→ **WHAT IS BEING ASKED**:
Recast every line of the material below as a two-column Markdown table headed Row and Line. Number the rows in order and leave out blank lines.

▬▬▬▬▬▬

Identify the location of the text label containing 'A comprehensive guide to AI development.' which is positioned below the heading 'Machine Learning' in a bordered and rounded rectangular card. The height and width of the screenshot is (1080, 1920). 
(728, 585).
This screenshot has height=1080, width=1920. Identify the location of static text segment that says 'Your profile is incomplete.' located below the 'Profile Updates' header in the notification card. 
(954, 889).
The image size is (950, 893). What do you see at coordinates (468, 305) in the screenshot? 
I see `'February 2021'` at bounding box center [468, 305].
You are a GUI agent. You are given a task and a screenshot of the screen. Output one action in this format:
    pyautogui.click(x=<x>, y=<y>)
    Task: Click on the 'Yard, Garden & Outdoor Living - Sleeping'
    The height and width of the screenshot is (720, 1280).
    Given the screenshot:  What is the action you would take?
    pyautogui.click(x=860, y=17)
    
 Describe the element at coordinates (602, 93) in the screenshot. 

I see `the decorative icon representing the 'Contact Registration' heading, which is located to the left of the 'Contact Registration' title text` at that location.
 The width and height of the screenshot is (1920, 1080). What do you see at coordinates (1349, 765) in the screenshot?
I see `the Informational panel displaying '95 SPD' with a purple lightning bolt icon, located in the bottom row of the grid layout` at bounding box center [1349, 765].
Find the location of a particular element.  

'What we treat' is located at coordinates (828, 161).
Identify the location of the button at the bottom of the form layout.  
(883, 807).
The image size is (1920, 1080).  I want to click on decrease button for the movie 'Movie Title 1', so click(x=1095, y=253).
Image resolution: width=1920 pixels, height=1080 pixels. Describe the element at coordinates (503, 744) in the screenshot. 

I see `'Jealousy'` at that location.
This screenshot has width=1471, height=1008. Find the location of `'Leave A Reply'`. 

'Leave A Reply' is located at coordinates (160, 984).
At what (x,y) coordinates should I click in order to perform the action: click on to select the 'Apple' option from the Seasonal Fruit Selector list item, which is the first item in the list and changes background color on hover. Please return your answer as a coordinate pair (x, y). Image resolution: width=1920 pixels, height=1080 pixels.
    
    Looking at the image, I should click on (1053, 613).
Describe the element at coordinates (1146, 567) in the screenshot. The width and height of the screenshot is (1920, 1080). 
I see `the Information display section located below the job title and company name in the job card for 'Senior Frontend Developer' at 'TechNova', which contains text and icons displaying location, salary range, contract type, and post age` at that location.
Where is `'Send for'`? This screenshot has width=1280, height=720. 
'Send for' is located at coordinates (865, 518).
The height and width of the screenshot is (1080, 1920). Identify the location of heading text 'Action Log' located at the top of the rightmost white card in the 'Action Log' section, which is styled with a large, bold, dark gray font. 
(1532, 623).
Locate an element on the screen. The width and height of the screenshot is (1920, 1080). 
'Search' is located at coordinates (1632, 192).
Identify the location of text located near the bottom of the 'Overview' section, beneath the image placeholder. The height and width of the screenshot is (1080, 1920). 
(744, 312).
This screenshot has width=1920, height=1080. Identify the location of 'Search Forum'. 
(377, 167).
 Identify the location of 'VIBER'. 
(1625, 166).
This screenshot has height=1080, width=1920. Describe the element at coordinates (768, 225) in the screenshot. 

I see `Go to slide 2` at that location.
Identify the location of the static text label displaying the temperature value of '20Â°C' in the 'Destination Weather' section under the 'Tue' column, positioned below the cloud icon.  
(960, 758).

▬▬▬▬▬▬

→ **THE ANSWER**:
| Row | Line |
|---|---|
| 1 | Identify the location of the text label containing 'A comprehensive guide to AI development.' which is positioned below the heading 'Machine Learning' in a bordered and rounded rectangular card. The height and width of the screenshot is (1080, 1920).  |
| 2 | (728, 585). |
| 3 | This screenshot has height=1080, width=1920. Identify the location of static text segment that says 'Your profile is incomplete.' located below the 'Profile Updates' header in the notification card.  |
| 4 | (954, 889). |
| 5 | The image size is (950, 893). What do you see at coordinates (468, 305) in the screenshot?  |
| 6 | I see `'February 2021'` at bounding box center [468, 305]. |
| 7 | You are a GUI agent. You are given a task and a screenshot of the screen. Output one action in this format: |
| 8 |     pyautogui.click(x=<x>, y=<y>) |
| 9 |     Task: Click on the 'Yard, Garden & Outdoor Living - Sleeping' |
| 10 |     The height and width of the screenshot is (720, 1280). |
| 11 |     Given the screenshot:  What is the action you would take? |
| 12 |     pyautogui.click(x=860, y=17) |
| 13 |  Describe the element at coordinates (602, 93) in the screenshot.  |
| 14 | I see `the decorative icon representing the 'Contact Registration' heading, which is located to the left of the 'Contact Registration' title text` at that location. |
| 15 |  The width and height of the screenshot is (1920, 1080). What do you see at coordinates (1349, 765) in the screenshot? |
| 16 | I see `the Informational panel displaying '95 SPD' with a purple lightning bolt icon, located in the bottom row of the grid layout` at bounding box center [1349, 765]. |
| 17 | Find the location of a particular element.   |
| 18 | 'What we treat' is located at coordinates (828, 161). |
| 19 | Identify the location of the button at the bottom of the form layout.   |
| 20 | (883, 807). |
| 21 | The image size is (1920, 1080).  I want to click on decrease button for the movie 'Movie Title 1', so click(x=1095, y=253). |
| 22 | Image resolution: width=1920 pixels, height=1080 pixels. Describe the element at coordinates (503, 744) in the screenshot.  |
| 23 | I see `'Jealousy'` at that location. |
| 24 | This screenshot has width=1471, height=1008. Find the location of `'Leave A Reply'`.  |
| 25 | 'Leave A Reply' is located at coordinates (160, 984). |
| 26 | At what (x,y) coordinates should I click in order to perform the action: click on to select the 'Apple' option from the Seasonal Fruit Selector list item, which is the first item in the list and changes background color on hover. Please return your answer as a coordinate pair (x, y). Image resolution: width=1920 pixels, height=1080 pixels. |
| 27 |     Looking at the image, I should click on (1053, 613). |
| 28 | Describe the element at coordinates (1146, 567) in the screenshot. The width and height of the screenshot is (1920, 1080).  |
| 29 | I see `the Information display section located below the job title and company name in the job card for 'Senior Frontend Developer' at 'TechNova', which contains text and icons displaying location, salary range, contract type, and post age` at that location. |
| 30 | Where is `'Send for'`? This screenshot has width=1280, height=720.  |
| 31 | 'Send for' is located at coordinates (865, 518). |
| 32 | The height and width of the screenshot is (1080, 1920). Identify the location of heading text 'Action Log' located at the top of the rightmost white card in the 'Action Log' section, which is styled with a large, bold, dark gray font.  |
| 33 | (1532, 623). |
| 34 | Locate an element on the screen. The width and height of the screenshot is (1920, 1080).  |
| 35 | 'Search' is located at coordinates (1632, 192). |
| 36 | Identify the location of text located near the bottom of the 'Overview' section, beneath the image placeholder. The height and width of the screenshot is (1080, 1920).  |
| 37 | (744, 312). |
| 38 | This screenshot has width=1920, height=1080. Identify the location of 'Search Forum'.  |
| 39 | (377, 167). |
| 40 |  Identify the location of 'VIBER'.  |
| 41 | (1625, 166). |
| 42 | This screenshot has height=1080, width=1920. Describe the element at coordinates (768, 225) in the screenshot.  |
| 43 | I see `Go to slide 2` at that location. |
| 44 | Identify the location of the static text label displaying the temperature value of '20Â°C' in the 'Destination Weather' section under the 'Tue' column, positioned below the cloud icon.   |
| 45 | (960, 758). |